Israel Prepares for Another War With Hezbollah as IDF Practices Lebanon Invasion

Israel is carrying out its largest military drills in 20 years along its northern border, including practicing an attack on Hezbollah inside Lebanon.
Over 10 days, Israel's land, air, sea and intelligence forces will prepare to invade Lebanon in the event of a another war with the Shiite paramilitary organization, with which it fought a bloody conflict in 2006.
Related: What does Israel want from the Civil War in Syria?
"The purpose of the drill is to test the fitness of the Northern Command and the relevant battalions during an emergency," one IDF officer told Haaretz. In the exercise, the cabinet will give the armed forces an order to "vanquish" Hezbollah. This is described as "the state in which Hezbollah either has no ability or desire to attack anymore," the IDF officer explained.

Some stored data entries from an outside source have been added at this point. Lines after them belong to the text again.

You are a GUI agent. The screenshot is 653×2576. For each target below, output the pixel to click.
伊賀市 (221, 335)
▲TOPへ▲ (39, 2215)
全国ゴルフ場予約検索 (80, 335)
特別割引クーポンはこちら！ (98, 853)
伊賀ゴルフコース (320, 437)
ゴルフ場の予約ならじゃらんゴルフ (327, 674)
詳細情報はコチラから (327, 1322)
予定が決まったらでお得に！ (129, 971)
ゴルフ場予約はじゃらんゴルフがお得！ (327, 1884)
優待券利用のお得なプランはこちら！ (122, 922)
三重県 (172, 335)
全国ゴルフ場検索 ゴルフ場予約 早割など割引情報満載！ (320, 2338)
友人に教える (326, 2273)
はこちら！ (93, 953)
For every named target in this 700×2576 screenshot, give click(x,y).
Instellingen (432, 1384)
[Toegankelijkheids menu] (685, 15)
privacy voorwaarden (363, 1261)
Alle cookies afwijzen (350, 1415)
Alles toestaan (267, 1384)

The IDF has said in a statement that the exercise is the most important performed by the Israeli military in 19 years. The drill is described as a response to a "significant threat to the IDF and especially the home front" from an enemy that is "developing greatly in warfare, learning and understanding combat." The size of the military exercise has prompted Hezbollah to put its forces on high alert.
Israel went to war in Lebanon in 2006 in a conflict that lasted 33 days and killed over 1,000 Lebanese, the majority of them civilians. A total of 165 Israelis were killed in the conflict, 44 of them civilians.

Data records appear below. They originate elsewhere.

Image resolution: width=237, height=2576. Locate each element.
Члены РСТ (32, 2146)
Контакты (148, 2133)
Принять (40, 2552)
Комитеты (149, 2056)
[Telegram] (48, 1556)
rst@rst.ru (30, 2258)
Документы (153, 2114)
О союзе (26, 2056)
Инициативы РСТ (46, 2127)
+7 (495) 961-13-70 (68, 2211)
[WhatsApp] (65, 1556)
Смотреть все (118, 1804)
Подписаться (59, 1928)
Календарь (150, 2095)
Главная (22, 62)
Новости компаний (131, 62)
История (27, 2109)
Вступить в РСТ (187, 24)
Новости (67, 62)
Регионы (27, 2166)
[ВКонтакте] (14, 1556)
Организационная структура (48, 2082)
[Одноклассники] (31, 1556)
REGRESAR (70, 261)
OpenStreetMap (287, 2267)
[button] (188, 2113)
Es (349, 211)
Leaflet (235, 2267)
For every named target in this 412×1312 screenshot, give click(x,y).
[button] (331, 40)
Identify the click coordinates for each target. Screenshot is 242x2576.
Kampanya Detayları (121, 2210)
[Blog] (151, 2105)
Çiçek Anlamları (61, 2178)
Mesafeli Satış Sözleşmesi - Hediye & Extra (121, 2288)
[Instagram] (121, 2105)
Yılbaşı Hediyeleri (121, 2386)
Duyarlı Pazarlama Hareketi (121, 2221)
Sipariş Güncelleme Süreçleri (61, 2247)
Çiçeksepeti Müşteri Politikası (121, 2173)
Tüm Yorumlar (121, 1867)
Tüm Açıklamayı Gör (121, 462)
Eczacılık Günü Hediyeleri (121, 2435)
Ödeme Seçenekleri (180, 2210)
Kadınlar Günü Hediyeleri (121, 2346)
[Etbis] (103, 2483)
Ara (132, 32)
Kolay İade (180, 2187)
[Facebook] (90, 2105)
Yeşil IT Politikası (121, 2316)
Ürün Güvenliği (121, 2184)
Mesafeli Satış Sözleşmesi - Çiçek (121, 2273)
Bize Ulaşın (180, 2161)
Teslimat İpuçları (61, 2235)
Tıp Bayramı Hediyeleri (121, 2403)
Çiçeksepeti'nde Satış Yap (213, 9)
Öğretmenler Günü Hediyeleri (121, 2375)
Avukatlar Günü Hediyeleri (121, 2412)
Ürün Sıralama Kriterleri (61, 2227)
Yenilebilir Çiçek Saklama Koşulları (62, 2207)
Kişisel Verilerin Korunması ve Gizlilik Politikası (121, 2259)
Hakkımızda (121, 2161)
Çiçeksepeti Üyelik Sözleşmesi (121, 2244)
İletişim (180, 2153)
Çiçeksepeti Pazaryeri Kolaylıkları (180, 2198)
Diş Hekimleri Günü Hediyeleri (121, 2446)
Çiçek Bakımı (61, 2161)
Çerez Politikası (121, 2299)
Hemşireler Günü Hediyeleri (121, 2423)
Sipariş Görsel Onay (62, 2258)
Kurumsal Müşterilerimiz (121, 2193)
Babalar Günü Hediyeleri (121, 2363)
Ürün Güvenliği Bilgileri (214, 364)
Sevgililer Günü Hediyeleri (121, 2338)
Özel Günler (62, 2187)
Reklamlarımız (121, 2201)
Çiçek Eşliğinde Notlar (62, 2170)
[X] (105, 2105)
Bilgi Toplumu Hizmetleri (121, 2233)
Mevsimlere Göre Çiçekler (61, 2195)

A million Lebanese were displaced inside the country and its infrastructure devastated, but Hezbollah successfully used guerilla tactics to overwhelm Israel's ground invasion of southern Lebanon. The paramilitary group's rocket attacks also successfully hit Israeli military and civilian targets, undermining support for the war in Israel.
Since 2006, the threat posed by Hezbollah to Israel over the northern border has changed significantly, principally because of the Islamist group's involvement in the Syrian civil war. Since Hezbollah intervened in the conflict on the side of Bashar al-Assad, Tehran, Israel's principal regional rival, has been able to funnel weapons and other support to its Lebanese proxy. At the same time Hezbollah has built its conventional fighting capability, gaining expertize and tactical experience in Syria.
Israel's principal aim is to prevent Iran from building its power base in Syria. The Israeli military has regularly intervened in the conflict to stop Hezbollah from building its capability. On April 24, the Israeli military struck a Hezbollah weapons cache in Damascus. One month earlier, Israeli jets carried out airstrikes deep in Syrian airspace in Palmyra, targeting advanced weapons systems bound for Hezbollah.
The last time the IDF held a drill this large was in 1998, in preparation for an attack from Syria. The 2017 drills will also involve one scenario in which the Israeli military has to deal with multiple terror attacks while at the same time Hezbollah stages an attack in the Golan Heights. The Israeli army will also be practicing for the evacuation of Israeli towns along the border in preparation for heavy missile attacks.